Home Checklist

Check it carefully

New home or not so new, it pays to know what to look for regarding its structure, equipment and surroundings. Though a final assessment can be made by an inspection service company, this checklist can serve as a reminder of what you should look for - in order to make a wise buying decision.

  Foundation. Check floors and walls for evidence of water seepage or moisture problems. Minor settling cracks not structurally significant.
  Drainage. Sump pump for foundation draining. Crawl space dry.
  Termite and wood rot. May require inspection from qualified exterminator for existing and potential problems.
  Floors. Condition of flooring, whether plank or plywood. Solid construction of bridging and joists.
  Walls. Condition of walls, whether drywall or plaster. Absence of water marks.
  Attic. Sufficiently insulated and ventilated.
  Fireplace. Damper in working order, flues to chimney clear.
  Heating. Type of plant...minor periodic maintenance required - oil fan motor, lubricate bearings, clean humidifier, replace filters, etc.
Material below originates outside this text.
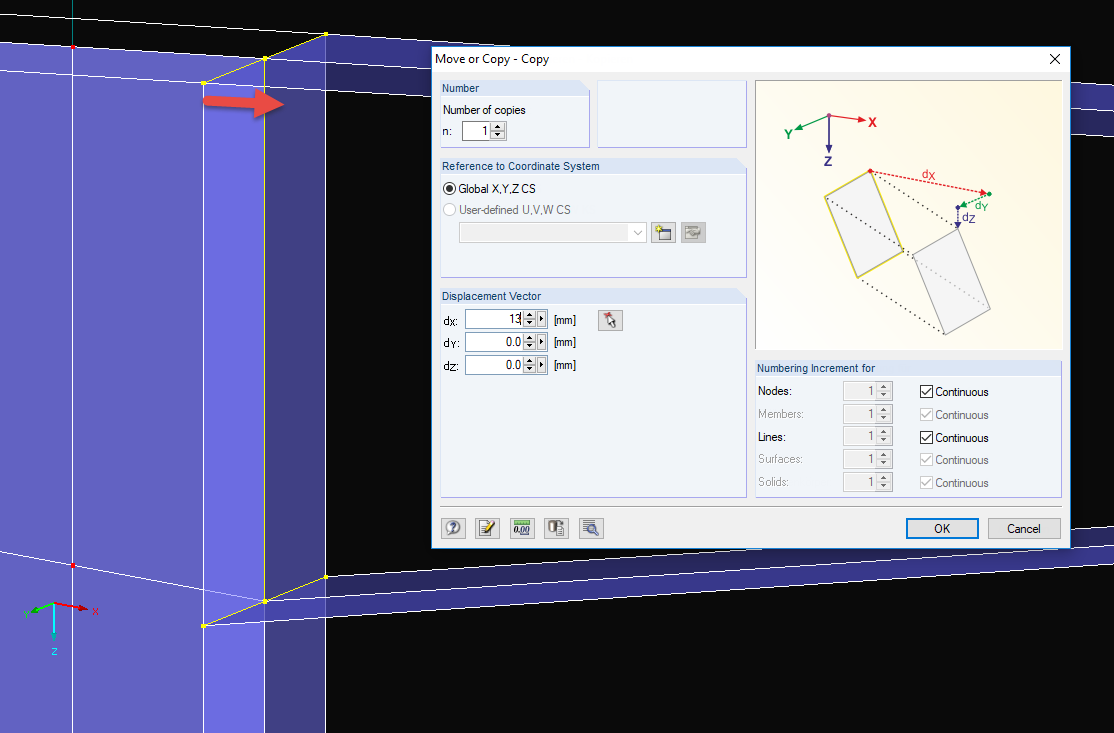Click the Edit comment icon at dialog bottom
  Hot water system. Type and gallon capacity. How long present unit in service (if older home).
  Electrical. Standard house current, number of circuits, outlets and circuit breakers sufficient for everyday needs. Condition of wiring.
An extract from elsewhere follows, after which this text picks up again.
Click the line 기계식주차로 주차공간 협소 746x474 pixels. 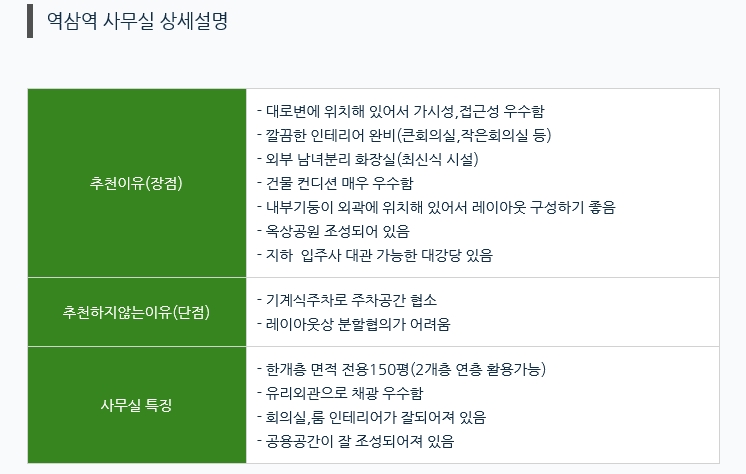347,300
  Plumbing. Good water pressure throughout house. Tie-in to local water supply and sewage disposal system. Pipe joints clean and rust-free.
  Appliances and fixtures. Range, refrigerator, dishwasher/disposal, laundry facilities, etc. all in working order. Accommodation for gas grill hook-up. Bathroom and kitchen fixtures in good shape.
  Lot and landscaping. Grading level or properly contoured. Trees and shrubs sufficient for needs. Fences, walks, patio and driveway in good condition.
  Exterior walls. Type suitable to weather conditions, need for any periodic maintenance (painting).
  Doors and windows. Easy to open and close (or replace) for storm/screen removal or installation.
  Roof. Gutters and downspouts in good condition. If older home, how long have shingles been in use? (Normal 20-25 year life-span.) Chimney flashing tightly caulked.
  Garage. Doors or opener in good working order. Sufficient electrical and heating access.